Triplicate staff writer

Lake Earl was breached Saturday morning, one day after Del Norte County received the necessary permits.

Del Norte County Supervisor Clyde Eller, who represents the Lake Earl area, said the county roads department used a D8-Caterpillar to break through a sandbar and allow the lake to drain into the ocean.

The first permit from the Army Corps of Engineers was received Friday, which prompted permits from the Department of Fish and Game and the California Coastal Commission to be issued.

The one-time breaching permit is a short-term fix for what Eller said demands a more comprehensive solution.

Weve been seeking a 2-year permit but the National Marine Fisheries Service objected to it, Eller said yesterday. The county will be in continued contact with the Corps of Engineers to see what the status is over the 2-year permit.

Eller said there currently is no set lake level when breaching is sought by the county. Last year the county declared an emergency when the lake approached 10 feet.

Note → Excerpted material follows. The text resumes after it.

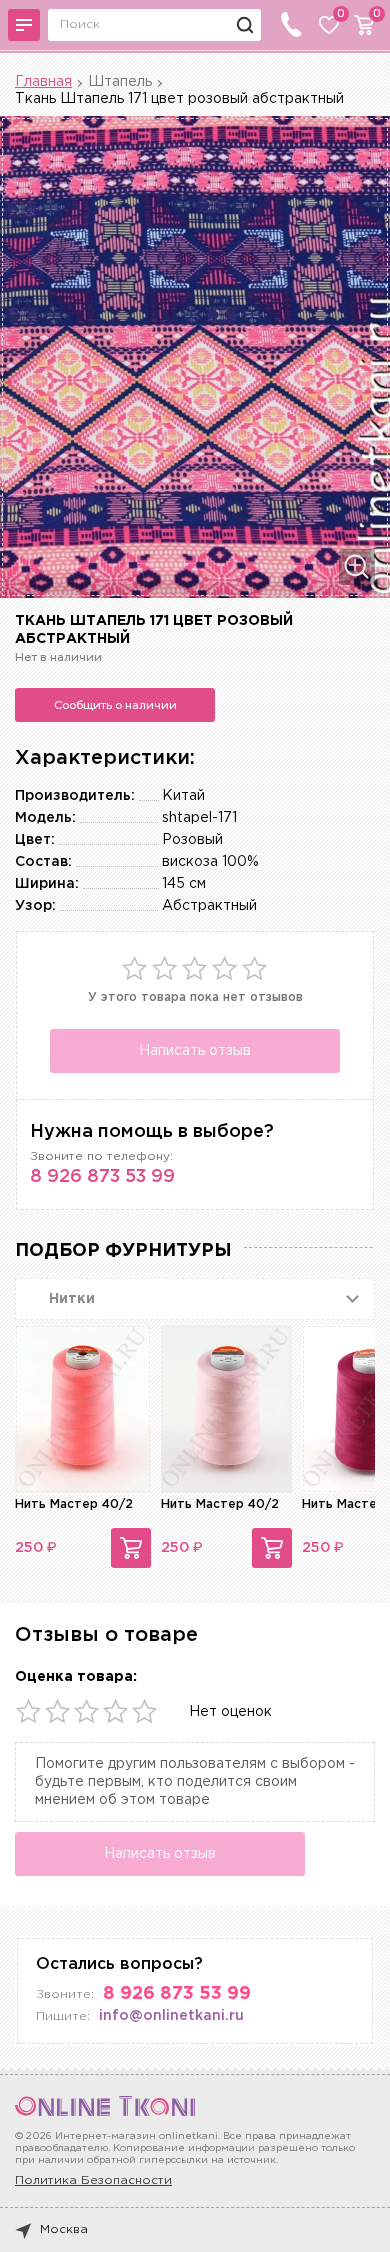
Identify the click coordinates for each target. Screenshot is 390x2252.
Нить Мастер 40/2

By Saturday, the level was approximately 10.2 feet.

Arguments from adjacent landowners and ranchers who tend to want low lake levels, and environmentalists and state agencies, have ranged from five- to eight-foot levels.

The lake, which is classified as a wetland lagoon, is known to breach on its own when left to nature, but this is not a common-enough occurrence for nearby landowners when their properties begin to flood.

I have never known, in the last 20 years, that the lake breached naturally unless it was previously breached by man earlier in the year, Eller said. Im sure it has breached naturally at some time in history that I am not aware of.